1

I'm basing my question is this previous one, that missed sample data and desired results:

I want to write a UDF in Snowflake that can compute Jaccard similarity between two arrays:

with data as (
    select [1,2,3,4] a, [1,2,3,5] b
    union all select [20,30,90], [20,40,90]
)

select jaccard_sim(a, b)
from data

The desired results are 0.6 and 0.5, for the previous two examples.
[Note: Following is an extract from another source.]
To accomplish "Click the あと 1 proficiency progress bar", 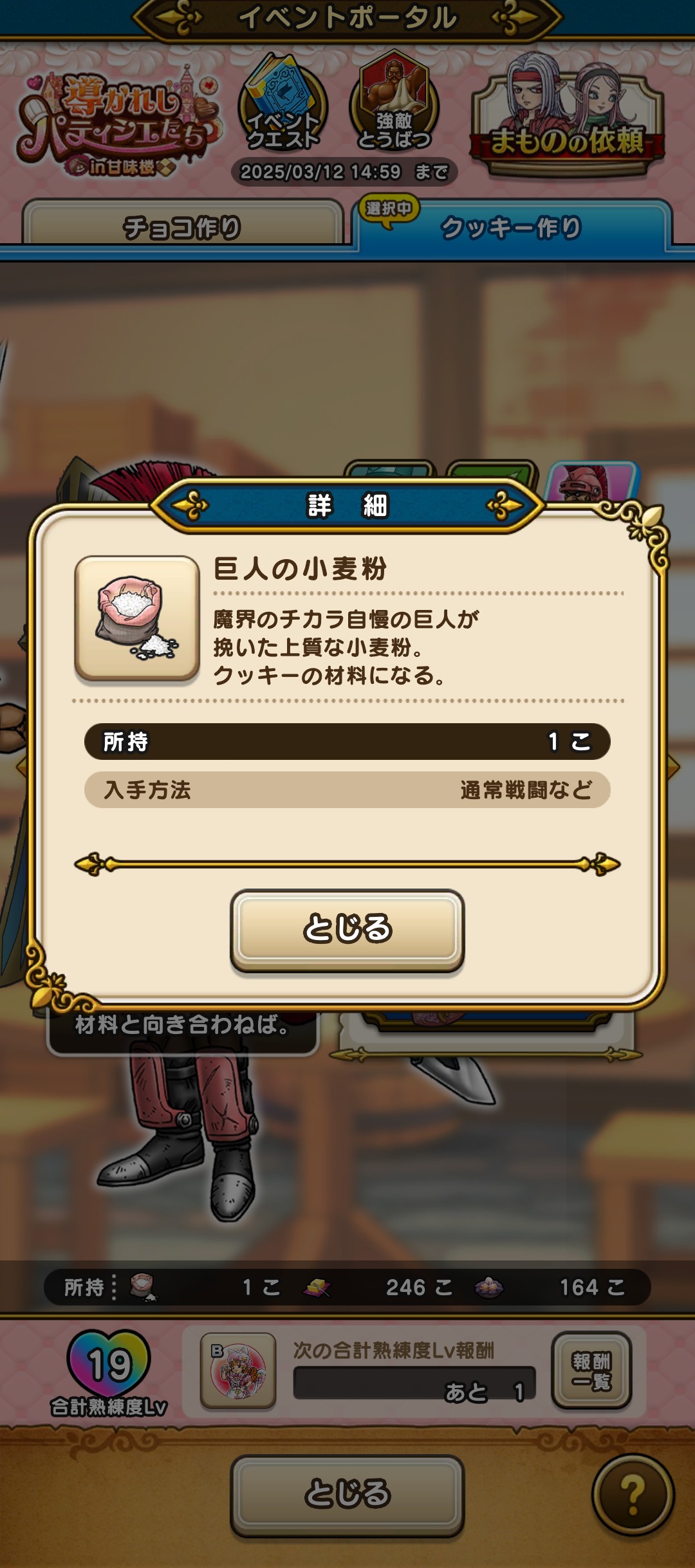I will click(414, 1382).
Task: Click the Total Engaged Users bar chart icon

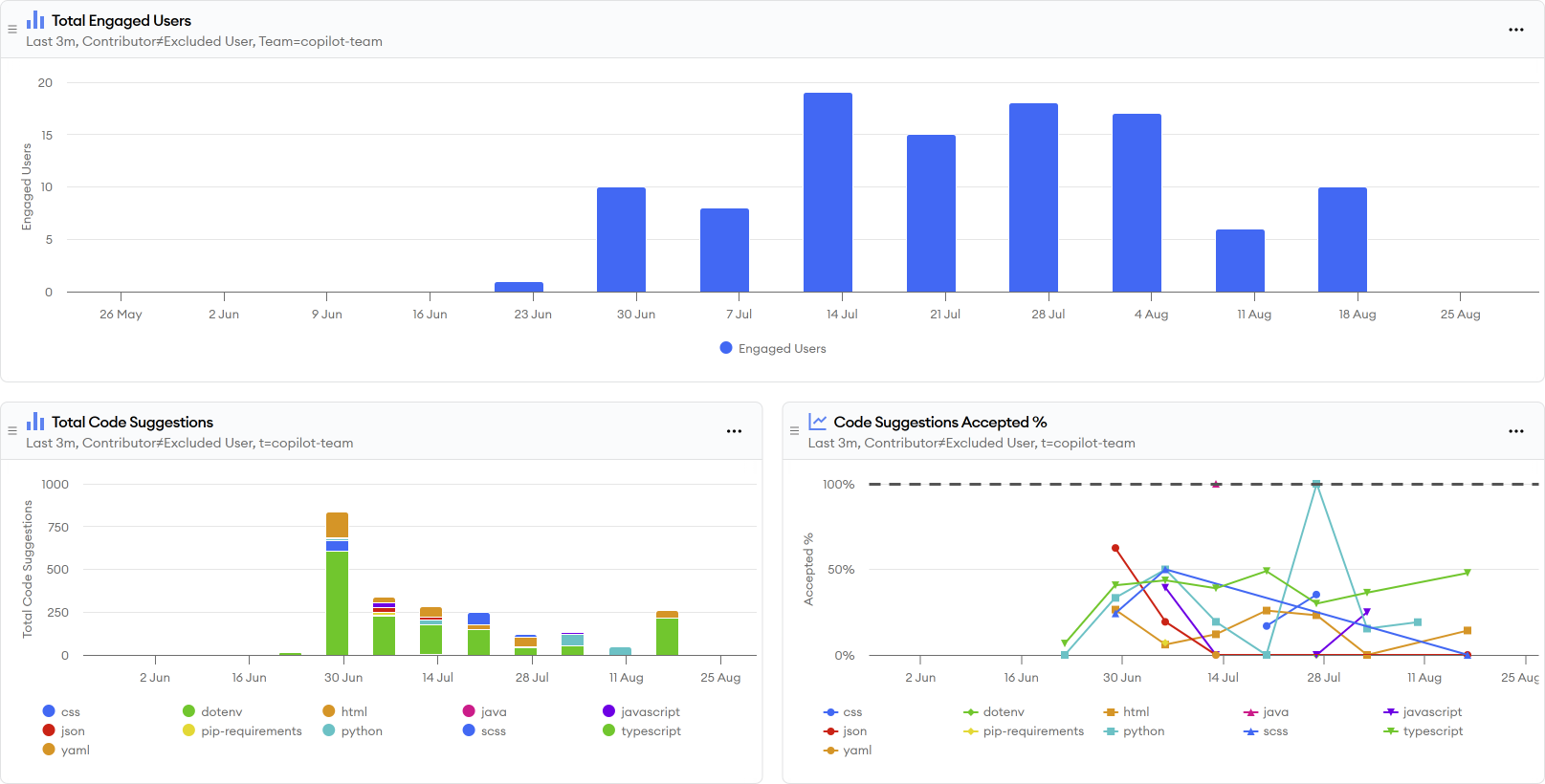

Definition: https://en.wikipedia.org/wiki/Jaccard_index

Felipe Hoffa
  • 54,922
  • 16
  • 151
  • 325

1 Answers1

0

I wrote a JS UDF to perform the desired computation:

create or replace function jaccard_sim(A array, B array)
returns string
language javascript
as $$
var union = new Set([...A, ...B]).size;

var intersection = new Set(
  Array.from(new Set(A)).filter(x => new Set(B).has(x))
).size;

return intersection/union

$$;

With this, select jaccard_sim(a, b) from data will work as expected.

I got the set operations for JS from https://exploringjs.com/impatient-js/ch_sets.html#union-a-b.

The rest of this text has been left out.